I have the file "test" with the content in (1). I want a sed script, that edits "test" so that i have the output in (2).
I cannot not simply do this:
cat test | sed -E '1,/B/!{/U/,$!s/.+/# &/}'
...because it would start commenting out beginning from first 'B' and not from 'A\nB'.
(1)
X
X
B
A
B
X
X
X
U
U
V
X
X
(2)
X
X
B
A
B
# X
# X
# X
# U
U
V
X
X
Sed is Turing-complete, so you can do anything with it that you can do with any other programming language. Which means that you can have a complete solution to the original problem.
In fact, Sed has functions. Functions are just pieces of codes you can jump to and jump back from. The point is knowing where to jump to, forth and back. Setting :labels
, b
ranching to them or end of script unconditionally, or jumpting conditionally based on the result of a t
est is what allows you to write loop and functions in Sed.
Here's a relatively short one-liner accomplishing the original task.
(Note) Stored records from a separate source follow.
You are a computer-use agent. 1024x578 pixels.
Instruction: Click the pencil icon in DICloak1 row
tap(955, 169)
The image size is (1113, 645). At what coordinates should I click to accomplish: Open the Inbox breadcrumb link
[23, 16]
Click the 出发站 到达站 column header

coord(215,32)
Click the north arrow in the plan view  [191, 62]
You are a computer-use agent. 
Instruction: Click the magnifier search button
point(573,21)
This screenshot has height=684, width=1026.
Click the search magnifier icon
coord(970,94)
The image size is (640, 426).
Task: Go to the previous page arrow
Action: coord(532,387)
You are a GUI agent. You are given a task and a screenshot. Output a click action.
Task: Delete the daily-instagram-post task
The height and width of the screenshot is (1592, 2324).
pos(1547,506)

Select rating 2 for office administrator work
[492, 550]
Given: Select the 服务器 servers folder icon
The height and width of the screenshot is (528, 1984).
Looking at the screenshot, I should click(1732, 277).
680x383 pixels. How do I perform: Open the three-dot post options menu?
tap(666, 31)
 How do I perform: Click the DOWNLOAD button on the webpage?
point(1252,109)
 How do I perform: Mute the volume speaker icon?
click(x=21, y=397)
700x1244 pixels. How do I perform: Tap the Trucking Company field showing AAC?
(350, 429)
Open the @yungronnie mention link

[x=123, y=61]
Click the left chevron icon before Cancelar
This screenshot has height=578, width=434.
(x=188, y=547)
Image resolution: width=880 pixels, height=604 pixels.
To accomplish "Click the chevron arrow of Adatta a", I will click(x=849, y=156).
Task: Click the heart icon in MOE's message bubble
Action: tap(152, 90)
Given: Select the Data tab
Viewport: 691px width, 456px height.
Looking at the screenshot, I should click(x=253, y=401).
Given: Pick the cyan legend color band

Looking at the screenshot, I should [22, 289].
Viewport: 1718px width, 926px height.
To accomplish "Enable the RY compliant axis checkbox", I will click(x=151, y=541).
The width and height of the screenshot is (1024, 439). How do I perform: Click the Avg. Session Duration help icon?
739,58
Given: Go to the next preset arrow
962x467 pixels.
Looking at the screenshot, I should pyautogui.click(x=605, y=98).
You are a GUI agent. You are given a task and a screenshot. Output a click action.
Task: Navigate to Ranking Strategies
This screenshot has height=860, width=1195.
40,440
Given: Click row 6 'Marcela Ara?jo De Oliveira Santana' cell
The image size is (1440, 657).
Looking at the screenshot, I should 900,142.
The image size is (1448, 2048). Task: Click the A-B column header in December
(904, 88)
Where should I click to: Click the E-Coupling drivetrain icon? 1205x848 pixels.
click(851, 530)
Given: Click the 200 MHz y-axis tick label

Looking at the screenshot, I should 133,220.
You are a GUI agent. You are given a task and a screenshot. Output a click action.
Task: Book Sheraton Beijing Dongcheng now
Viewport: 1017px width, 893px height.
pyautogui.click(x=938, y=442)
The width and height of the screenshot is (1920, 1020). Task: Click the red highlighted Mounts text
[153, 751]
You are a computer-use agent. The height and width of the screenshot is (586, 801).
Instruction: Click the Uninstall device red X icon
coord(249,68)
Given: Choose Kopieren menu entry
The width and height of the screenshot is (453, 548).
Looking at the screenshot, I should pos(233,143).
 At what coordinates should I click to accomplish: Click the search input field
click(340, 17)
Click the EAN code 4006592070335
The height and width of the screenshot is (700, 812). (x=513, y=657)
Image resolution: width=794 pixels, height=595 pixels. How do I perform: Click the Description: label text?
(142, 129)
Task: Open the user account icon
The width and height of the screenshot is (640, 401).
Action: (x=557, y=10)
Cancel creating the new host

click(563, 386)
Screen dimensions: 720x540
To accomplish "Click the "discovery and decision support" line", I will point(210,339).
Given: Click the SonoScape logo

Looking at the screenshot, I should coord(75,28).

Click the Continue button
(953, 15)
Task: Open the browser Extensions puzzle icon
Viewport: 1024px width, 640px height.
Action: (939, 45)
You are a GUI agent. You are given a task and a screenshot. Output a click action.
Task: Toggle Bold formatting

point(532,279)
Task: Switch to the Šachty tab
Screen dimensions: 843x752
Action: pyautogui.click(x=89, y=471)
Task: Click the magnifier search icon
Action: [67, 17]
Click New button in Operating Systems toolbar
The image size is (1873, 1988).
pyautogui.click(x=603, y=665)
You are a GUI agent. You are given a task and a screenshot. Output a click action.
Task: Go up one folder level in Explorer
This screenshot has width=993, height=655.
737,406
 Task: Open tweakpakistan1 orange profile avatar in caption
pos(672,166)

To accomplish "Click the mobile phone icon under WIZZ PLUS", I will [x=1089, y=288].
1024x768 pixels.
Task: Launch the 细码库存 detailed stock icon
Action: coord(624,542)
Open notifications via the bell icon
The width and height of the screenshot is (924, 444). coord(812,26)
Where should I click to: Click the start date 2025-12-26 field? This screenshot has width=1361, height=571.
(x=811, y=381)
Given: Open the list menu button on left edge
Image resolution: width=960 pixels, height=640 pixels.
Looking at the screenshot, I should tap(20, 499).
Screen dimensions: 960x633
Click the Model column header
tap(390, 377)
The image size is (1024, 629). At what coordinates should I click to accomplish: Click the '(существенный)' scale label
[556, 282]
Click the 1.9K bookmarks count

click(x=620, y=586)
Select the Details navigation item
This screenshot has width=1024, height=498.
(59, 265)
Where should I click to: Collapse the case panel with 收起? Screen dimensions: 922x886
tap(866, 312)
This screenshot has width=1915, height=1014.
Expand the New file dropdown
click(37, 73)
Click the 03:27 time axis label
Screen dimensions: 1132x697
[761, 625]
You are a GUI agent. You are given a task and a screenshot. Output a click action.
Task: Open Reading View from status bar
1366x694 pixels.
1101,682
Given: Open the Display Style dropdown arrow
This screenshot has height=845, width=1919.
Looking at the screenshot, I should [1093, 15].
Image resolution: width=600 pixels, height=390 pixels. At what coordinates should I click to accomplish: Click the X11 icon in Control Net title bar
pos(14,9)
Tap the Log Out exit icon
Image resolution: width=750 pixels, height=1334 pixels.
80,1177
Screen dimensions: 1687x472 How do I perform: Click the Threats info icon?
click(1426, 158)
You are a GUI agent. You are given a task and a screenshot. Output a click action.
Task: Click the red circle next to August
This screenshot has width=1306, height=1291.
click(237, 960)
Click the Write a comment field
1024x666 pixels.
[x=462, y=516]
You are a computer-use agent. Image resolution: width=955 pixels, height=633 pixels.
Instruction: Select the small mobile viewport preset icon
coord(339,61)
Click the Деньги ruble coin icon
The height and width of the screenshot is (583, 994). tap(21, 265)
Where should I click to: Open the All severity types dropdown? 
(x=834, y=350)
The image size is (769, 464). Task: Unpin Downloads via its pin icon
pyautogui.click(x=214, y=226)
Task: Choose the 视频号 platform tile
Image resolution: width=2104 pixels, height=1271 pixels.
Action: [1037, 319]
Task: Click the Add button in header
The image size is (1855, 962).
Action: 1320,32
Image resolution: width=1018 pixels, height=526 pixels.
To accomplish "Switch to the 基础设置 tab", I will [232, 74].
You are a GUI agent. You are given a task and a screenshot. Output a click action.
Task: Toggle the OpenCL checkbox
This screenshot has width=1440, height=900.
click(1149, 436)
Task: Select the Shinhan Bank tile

sed '/A/{N;s/A\nB/&/;tc};b;:c;n;/U/{N;s/U\nV/&/;t};s/^./\# &/;s/\n/&\# /;bc' file
Let me explain using pseudo-code
/A/
: if line matches A
, do {
N
: append the next line to the current one;
s/A\nB/&/
: check if A\nB
matches (don't change it, just set the flag for the next t
command);
t
:est if the flag is set; if so, call the :c
ommenting function}
: otherwise,b
:ranch to end of script, i.e. print line as is and start over with the next line;
:c
:ommenting function:
n
, print what you have in pattern space and read the next line/U/
: if line matches U
, {
N
: append the next line to the current one;
s/U\nV/&/
: check if U\nV
matches (...);
t
: test if the flag is set and; if so, go to end of script, and start over with the next line, going out of the commenting code, }
s/^./\# &/
comment non-empty liness/\n\(.\)/&\# \1/
also comment non-empty line following a line match U
in case the former was not a V
b
ranch to :c
ommenting function, i.e. recursive call.